Pictures are not part of the copy. Set down exactly the lines from the one containing "Task: Choose the" through the last line of the material below.

__INFORMATION PROVIDED__
┏━━

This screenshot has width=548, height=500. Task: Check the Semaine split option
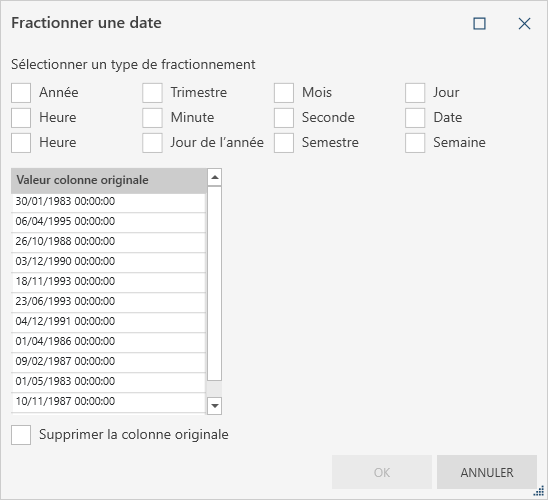point(415,143)
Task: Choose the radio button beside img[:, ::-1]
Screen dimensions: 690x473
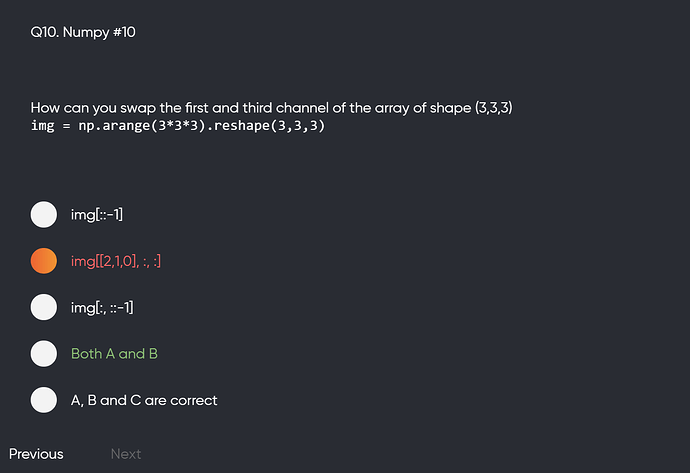Action: click(44, 307)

┗━━

__RESULT BELOW__
Task: Choose the radio button beside img[:, ::-1]
Screen dimensions: 690x473
Action: click(44, 307)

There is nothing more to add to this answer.